Nor are the Japanese characters the only flat tokens of the original: “Benjamin Franklin” Pinkerton and his hammy American patriotism are also caricatures of a sort, and Butterfly’s chats with Sharpless contain hidden ironies that are barely acknowledged in this re-staging. Ultimately, when you reach for accuracy and authenticity in an opera that makes little secret of its orientalist pastiche, you risk giving too much credit to an artwork that isn’t really about authenticity at all—or worse, by taking the political problems of a dated story completely seriously and at face value, you can easily wind up making “racist” seem somehow more racist.

Bizet’s gypsy romance Carmen offers a different kind of fantasy to viewers: a 19th-century French singspiel with dark verismo accords, featuring lusty bands of soldiers and smugglers, a dream mezzo role, and a chaste Madonna character to offset the femme fatale. For this retelling, director Louisa Proske focused her efforts on bringing “borders” to the fore. Set designer Kate Noll placed a literal fence center stage, and more figuratively, the action-packed production revolves around the boundary crossings of the main characters.

Lending even greater intimacy to their transgressions, the cast has been pruned to its four principals, though the instrumentalists (here scaled back to a sometimes dry-sounding six-piece ensemble led by music director Daniel Schlosberg and a little too much saxophone) also insert themselves in the action every so often.

I have been a fan of Proske’s chamber adaptations for some time: I really loved her brooding Lucia di Lammermoor for Heartbeat last year, for instance. Her gritty modern take on Bizet, however, felt less inspired to me. Rethinking the title character (Sishel Claverie) as a cell phone-carrying, Parliament-smoking, feminist radical and her scrappy cohort as punk renegades (one of them spray-painting “liberté” stage left, so we can know whose side we’re on), the director creates a world in which men dominate and lone-wolf females must be scrappy enough to resist.

No Frasquita and Mercedes in this outing.

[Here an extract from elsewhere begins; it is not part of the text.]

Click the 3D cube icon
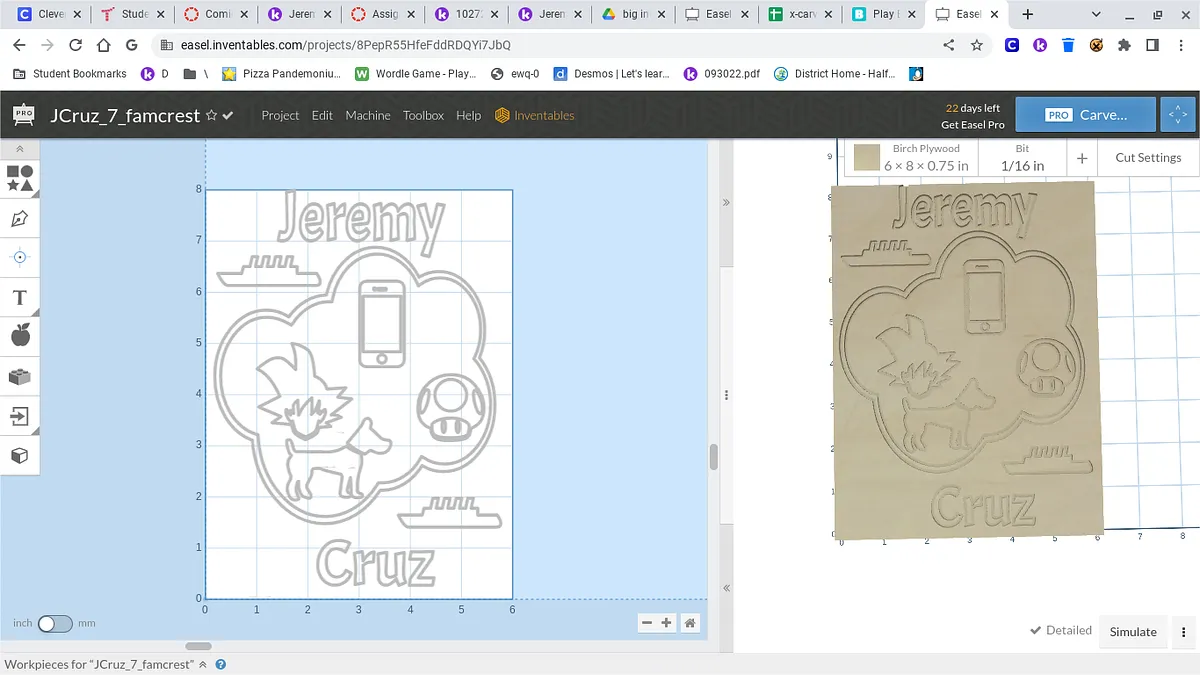(20, 456)
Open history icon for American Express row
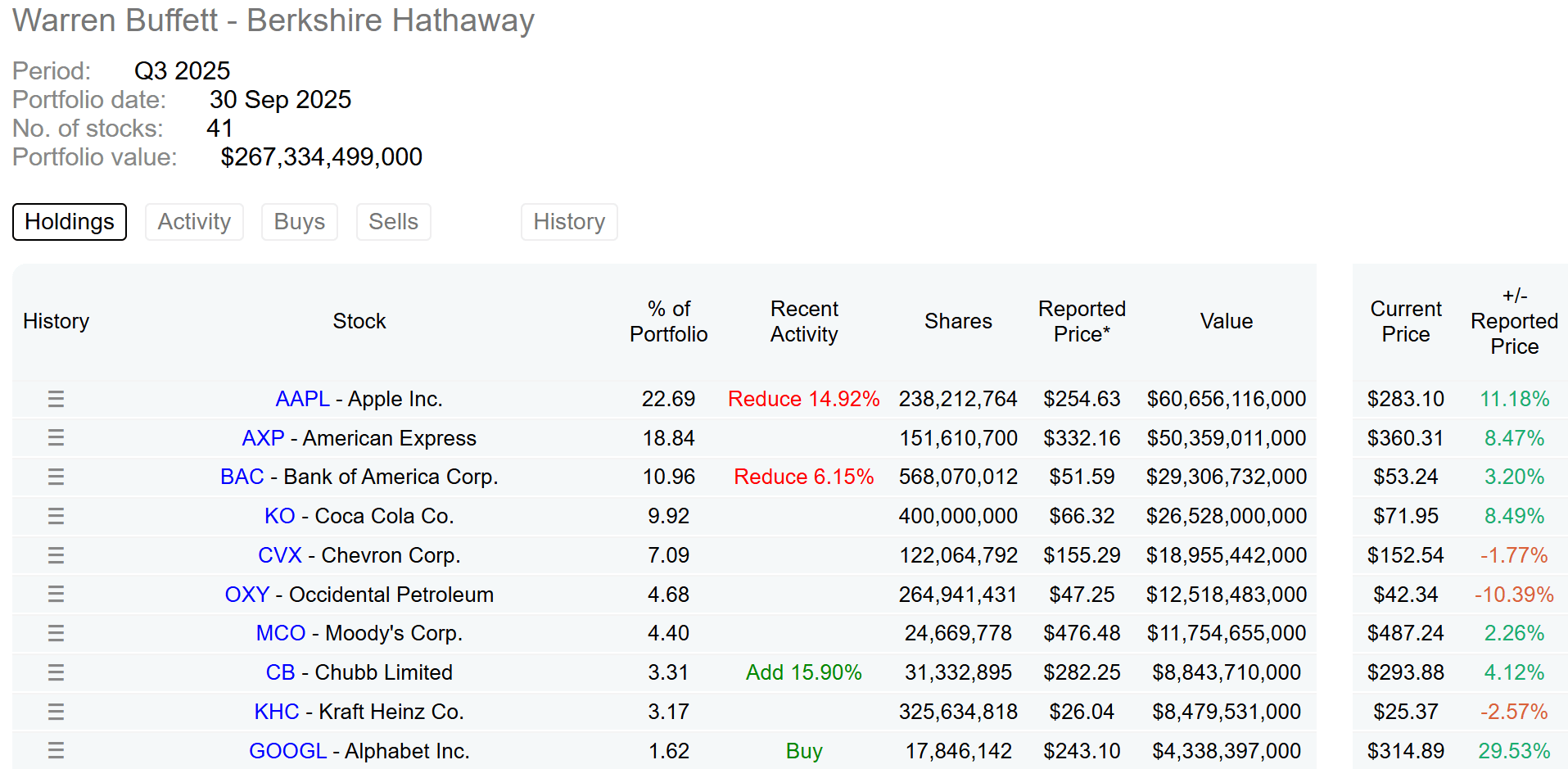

The overall effect, however, is that a normally colorful opéra comique is now male-dominated, dingy and gloomy, and stripped of all the jaunty panache that keeps the show from becoming too heavy.

Of course, for male-dominated, chamber-scale to work, we need strong, capable singing, and unfortunately there wasn’t much of it the evening I attended. Perhaps voices were tired at the end of a run, but as they switched between English dialogue and French airs, too often I felt shouted at by the leads. Playing the lovelorn and misguided officer Don José, Brent Reilly Turner was a dominating presence onstage, but gave little sense of what makes his character sympathetic and tragic; similarly the rakish toreador Escamillo (Ricardo Rivera), here reincarnated as a coke-sniffing outlaw, fell short of stealing our hearts as he supposedly steals Carmen’s. Claverie turned in a truly spirited performance as the gypsy seductress, but went slightly sharp whenever she wandered into her head register.

The surprise of the evening was soprano Jessica Sandidge’s Micaëla, who delivered a floating, sensitively phrased “Je dis que rien ne m’épouvante” that elicited the show’s first bravos from the audience. Encountering her also reminded me why these delicate moments are so vital to Bizet’s original score: they give us a chance to breathe between set pieces, and help us appreciate the dark emotional places the story goes.

Like this season’s Butterfly, Heartbeat’s Carmen plumbed the depths of the serious but with relatively little payoff à la fin: we must wait until the bitter end for Carmen, stabbed and bloody, to sing her famous Habanera for us. Yet wouldn’t it be nice if this aria had retained the seductive charm it usually carries in Act One—or if the production had rightly understood that sometimes, a bird is already rebellious enough.